Issymum, we have the same thing with ds - this looking for a trigger to vent the emotion. It has been such a relief to read that someone else has the same experience. I have found that very often after his explosion, he cries for a cuddle - it does seem to calm him down very quickly, but someimes I can't help feeling I'm rewarding the bad behaviour. I don't think so though - he genuinely seems unable to control the explosion.

jasper Sun 30-Jan-05 20:44:33

her worst behaviour is getting dressed. I posted on mumsnet when she was 3 months old that she was a frantic screaming wriggler at nappy and clothes changes.

She is still EXACTLY the same.

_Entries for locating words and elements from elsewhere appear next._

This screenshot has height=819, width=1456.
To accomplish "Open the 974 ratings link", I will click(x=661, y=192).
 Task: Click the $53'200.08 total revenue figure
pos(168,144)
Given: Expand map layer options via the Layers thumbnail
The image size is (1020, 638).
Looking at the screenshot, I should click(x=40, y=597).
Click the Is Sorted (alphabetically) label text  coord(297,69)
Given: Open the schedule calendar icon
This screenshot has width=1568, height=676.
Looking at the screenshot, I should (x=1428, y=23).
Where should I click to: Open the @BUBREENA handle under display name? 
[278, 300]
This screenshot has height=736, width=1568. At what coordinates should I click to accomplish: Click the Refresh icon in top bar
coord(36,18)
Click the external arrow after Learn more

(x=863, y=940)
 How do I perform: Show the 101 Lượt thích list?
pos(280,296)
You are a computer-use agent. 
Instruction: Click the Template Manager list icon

Most mornings she refuses to put on he clothes and as we have to meet a deadline (nursery at 9) I have to physically cram her , screeching and kicking into her clothes.

Same again at bedtime for PJs.

Dh is worried because he thinks she should have worked out by now that if she refuses to do something she will be forced to do it anyway, i.e. she must be thick/abnormal not to have worked this out and just cooperate.

jasper Sun 30-Jan-05 20:46:24

paulosgirl that rwarding the bad behaviour thing is a big issue between me and dh- he claims it is rewaring bad behaviour but I would never refuse a cuddle from any of my kids.

jasper Sun 30-Jan-05 20:47:00

Message withdrawn

paolosgirl Sun 30-Jan-05 20:50:53

Jasper, I know what you mean. Sometimes I'm so wound up after his blow up (when he can physically attack me, or be really insulting or hurtful or cheeky) that the last thing I feel like doing is cuddle him - but I hate to see him begging for a cuddle. Sometimes I just say that because he did X Y and Z, mummy is feeling a bit sad, and will give him a cuddle very soon when she feels a bit better'....but don't know what to do, really, for the best.

paolosgirl Sun 30-Jan-05 20:52:23

Re getting dressed - difficult in the morning, I know, but what about not insisting she gets into her jammies, and let her go to bed without them? Just a thought....

jasper Sun 30-Jan-05 20:55:55

paulosgirl the prob with letting her go to bed in clothes or to nursery in PJs (both of which have been suggested) is that this causes her older brother (5 and relatively "normal")to become extremely distressed!

jasper Sun 30-Jan-05 20:57:23

why can't I spell your name??

charliecat Sun 30-Jan-05 20:59:22

I find the best thing to do with both of my dds when they are being daft about clothes is to not look at them, grab them and the clothes, get them in them and the silence baffles them into not going quite as mad as they would if i was trying(and failing) to reason with them.
Plan B which i didnt have to use, but did have in place if needbe...was if they then removed an item id put on they would leave without it! So if they tugged at the clothe I would warn them and they didnt Thank Goodness!